- **Aim of the task**: Copy out word for word the stretch from the start of the records through the line that contains "Image resolution: width=956".

>> BEGIN

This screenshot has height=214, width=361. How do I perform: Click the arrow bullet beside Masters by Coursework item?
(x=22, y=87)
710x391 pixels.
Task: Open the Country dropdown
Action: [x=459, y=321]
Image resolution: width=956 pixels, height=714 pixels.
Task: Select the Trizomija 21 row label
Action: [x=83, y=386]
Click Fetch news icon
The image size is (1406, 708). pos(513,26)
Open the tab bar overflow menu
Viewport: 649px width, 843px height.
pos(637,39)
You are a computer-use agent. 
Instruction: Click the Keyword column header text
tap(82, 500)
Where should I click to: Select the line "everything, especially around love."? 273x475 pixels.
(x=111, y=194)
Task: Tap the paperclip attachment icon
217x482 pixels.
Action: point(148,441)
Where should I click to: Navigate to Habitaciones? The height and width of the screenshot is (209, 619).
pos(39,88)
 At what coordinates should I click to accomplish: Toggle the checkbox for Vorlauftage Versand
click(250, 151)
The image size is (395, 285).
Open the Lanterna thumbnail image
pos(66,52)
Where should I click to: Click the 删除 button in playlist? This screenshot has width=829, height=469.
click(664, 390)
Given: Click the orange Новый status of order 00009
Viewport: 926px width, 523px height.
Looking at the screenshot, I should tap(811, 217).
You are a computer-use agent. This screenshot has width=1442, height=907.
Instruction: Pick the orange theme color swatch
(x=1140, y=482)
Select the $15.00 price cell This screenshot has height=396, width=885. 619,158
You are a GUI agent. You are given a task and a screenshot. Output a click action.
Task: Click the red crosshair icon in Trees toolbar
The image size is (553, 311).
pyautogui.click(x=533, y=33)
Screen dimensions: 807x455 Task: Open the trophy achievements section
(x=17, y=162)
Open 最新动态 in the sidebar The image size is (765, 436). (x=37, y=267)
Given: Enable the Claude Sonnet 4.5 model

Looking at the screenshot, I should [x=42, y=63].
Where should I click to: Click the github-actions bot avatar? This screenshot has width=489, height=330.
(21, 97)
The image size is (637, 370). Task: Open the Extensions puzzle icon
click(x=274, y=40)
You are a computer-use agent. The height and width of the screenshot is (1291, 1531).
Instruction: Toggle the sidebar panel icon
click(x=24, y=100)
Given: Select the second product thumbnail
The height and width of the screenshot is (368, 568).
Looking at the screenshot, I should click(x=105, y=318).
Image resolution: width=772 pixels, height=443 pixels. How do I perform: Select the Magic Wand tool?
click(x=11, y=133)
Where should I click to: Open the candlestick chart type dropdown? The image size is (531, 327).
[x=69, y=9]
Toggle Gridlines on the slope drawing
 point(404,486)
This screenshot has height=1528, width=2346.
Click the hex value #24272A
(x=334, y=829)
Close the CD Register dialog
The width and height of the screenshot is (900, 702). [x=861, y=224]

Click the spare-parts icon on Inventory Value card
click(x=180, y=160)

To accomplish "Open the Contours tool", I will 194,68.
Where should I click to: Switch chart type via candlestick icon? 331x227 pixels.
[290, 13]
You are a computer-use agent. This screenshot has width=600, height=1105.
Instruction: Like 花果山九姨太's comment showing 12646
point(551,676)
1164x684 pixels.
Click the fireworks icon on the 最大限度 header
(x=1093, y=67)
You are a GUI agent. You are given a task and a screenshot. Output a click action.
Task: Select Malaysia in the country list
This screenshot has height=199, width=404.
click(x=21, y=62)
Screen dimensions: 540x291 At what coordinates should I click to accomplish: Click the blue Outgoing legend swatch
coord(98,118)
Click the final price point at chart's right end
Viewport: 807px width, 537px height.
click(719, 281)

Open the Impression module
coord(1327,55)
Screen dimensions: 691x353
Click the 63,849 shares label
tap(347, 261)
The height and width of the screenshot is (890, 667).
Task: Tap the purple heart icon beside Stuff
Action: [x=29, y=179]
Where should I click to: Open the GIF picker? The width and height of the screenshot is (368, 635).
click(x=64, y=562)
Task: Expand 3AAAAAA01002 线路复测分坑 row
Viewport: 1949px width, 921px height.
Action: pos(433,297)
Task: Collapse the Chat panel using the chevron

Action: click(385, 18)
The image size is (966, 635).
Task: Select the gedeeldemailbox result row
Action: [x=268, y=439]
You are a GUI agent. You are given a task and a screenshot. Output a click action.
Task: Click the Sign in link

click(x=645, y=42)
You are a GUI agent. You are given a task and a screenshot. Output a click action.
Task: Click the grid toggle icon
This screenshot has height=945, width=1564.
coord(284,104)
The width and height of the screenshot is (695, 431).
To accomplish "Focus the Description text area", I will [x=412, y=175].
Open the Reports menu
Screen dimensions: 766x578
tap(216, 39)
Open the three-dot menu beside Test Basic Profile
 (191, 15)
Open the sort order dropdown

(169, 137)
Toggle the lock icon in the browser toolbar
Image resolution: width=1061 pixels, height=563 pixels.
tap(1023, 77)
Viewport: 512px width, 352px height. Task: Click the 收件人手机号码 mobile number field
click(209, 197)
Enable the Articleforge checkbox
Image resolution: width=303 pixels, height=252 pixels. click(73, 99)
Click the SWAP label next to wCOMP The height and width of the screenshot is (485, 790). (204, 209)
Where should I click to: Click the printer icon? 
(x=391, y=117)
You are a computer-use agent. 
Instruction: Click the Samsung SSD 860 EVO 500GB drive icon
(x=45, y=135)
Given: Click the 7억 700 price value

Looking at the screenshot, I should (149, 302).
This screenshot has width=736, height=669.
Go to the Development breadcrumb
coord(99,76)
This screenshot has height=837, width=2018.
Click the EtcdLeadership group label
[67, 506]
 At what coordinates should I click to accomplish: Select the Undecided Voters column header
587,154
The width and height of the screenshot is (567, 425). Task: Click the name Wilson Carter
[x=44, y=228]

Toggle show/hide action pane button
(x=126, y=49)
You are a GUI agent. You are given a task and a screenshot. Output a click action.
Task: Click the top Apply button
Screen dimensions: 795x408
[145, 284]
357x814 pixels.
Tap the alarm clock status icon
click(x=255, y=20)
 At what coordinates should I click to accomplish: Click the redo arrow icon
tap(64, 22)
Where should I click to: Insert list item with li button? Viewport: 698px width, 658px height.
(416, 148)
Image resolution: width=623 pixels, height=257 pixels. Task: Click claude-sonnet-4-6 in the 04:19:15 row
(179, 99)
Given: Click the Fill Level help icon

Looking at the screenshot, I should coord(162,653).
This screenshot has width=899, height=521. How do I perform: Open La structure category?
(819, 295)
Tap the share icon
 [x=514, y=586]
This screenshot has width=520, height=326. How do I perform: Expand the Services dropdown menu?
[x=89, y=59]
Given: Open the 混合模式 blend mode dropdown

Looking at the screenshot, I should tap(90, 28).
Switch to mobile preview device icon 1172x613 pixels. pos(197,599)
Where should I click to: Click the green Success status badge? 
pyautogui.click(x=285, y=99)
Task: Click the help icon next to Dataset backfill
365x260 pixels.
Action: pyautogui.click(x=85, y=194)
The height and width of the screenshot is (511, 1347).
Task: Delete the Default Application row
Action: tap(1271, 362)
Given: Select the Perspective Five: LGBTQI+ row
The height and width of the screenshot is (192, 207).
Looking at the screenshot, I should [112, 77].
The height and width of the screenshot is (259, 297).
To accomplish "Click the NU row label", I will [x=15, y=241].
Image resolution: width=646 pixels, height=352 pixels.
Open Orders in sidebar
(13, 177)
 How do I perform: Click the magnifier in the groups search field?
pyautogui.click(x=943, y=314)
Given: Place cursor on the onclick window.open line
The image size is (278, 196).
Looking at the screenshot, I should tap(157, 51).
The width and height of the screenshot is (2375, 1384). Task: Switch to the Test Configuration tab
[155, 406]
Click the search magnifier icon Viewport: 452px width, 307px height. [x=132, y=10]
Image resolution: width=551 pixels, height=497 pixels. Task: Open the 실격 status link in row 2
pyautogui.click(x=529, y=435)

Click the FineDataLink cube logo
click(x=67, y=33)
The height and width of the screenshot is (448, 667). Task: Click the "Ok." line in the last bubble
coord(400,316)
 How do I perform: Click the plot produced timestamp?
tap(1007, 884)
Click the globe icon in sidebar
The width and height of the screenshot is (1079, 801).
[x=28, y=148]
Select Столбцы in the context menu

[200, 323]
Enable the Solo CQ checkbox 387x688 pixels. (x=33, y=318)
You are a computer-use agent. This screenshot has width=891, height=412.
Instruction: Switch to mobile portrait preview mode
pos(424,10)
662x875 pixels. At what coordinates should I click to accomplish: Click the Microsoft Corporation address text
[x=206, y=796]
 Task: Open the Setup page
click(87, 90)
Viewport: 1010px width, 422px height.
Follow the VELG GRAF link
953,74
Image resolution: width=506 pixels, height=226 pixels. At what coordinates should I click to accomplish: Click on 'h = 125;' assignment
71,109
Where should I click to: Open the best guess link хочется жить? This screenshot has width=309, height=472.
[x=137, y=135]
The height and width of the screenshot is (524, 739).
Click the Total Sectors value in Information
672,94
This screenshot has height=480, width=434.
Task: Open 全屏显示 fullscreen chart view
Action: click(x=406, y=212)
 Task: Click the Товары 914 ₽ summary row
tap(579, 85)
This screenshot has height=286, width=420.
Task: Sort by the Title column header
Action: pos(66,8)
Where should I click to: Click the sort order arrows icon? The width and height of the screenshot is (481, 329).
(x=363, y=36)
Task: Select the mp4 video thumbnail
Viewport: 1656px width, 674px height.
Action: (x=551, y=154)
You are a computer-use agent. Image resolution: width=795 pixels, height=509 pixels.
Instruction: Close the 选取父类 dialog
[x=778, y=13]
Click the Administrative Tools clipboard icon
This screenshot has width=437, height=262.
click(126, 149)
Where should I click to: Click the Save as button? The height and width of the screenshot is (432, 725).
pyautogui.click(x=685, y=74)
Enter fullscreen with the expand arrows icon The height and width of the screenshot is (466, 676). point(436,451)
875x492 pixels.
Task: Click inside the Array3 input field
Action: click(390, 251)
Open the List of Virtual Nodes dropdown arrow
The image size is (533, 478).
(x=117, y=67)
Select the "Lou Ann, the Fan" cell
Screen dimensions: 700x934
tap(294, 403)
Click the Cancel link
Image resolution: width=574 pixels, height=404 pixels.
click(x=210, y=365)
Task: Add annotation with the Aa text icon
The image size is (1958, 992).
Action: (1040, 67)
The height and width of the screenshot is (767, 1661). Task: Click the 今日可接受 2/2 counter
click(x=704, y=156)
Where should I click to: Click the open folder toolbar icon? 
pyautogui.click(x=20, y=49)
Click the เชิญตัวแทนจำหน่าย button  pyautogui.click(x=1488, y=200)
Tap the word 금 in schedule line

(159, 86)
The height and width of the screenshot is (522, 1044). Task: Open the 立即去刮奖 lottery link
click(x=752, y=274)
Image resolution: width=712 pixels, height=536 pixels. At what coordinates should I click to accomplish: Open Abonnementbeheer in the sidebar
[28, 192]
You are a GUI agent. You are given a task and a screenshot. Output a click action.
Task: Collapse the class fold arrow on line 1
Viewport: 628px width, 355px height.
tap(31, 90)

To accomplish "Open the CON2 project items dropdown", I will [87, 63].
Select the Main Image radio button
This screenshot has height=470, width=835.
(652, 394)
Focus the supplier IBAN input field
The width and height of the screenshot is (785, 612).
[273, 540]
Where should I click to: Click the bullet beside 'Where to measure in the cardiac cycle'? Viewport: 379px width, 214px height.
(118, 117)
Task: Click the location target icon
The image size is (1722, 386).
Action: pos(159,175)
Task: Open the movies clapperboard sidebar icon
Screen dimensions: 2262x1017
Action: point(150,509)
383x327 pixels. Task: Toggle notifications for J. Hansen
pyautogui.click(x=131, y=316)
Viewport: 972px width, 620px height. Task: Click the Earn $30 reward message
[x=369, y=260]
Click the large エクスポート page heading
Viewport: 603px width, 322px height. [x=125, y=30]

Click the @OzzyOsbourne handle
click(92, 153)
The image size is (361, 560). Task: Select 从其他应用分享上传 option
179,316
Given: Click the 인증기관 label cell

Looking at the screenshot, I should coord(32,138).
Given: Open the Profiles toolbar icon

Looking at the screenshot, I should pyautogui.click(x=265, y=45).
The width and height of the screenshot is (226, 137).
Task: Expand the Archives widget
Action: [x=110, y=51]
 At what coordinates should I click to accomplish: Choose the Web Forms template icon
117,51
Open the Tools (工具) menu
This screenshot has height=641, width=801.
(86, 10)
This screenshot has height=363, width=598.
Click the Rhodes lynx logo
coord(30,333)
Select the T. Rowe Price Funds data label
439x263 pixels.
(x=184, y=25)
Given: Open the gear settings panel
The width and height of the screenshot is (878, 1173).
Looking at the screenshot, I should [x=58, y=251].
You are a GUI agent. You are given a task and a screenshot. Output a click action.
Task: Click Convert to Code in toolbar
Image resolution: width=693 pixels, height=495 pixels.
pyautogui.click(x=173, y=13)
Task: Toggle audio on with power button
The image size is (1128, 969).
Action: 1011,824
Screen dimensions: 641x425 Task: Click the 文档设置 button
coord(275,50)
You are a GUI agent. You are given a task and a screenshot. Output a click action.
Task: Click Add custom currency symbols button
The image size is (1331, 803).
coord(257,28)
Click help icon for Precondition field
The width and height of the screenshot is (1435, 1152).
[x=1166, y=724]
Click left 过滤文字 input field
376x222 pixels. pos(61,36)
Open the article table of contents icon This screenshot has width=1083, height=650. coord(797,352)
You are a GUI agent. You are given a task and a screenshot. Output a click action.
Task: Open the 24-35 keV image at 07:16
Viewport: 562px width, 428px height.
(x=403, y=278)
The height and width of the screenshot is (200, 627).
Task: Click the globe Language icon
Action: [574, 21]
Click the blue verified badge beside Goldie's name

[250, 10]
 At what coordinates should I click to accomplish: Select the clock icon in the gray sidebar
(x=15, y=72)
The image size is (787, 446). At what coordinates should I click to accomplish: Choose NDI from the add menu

>> END

- **Exercise result**:
This screenshot has height=214, width=361. How do I perform: Click the arrow bullet beside Masters by Coursework item?
(x=22, y=87)
710x391 pixels.
Task: Open the Country dropdown
Action: [x=459, y=321]
Image resolution: width=956 pixels, height=714 pixels.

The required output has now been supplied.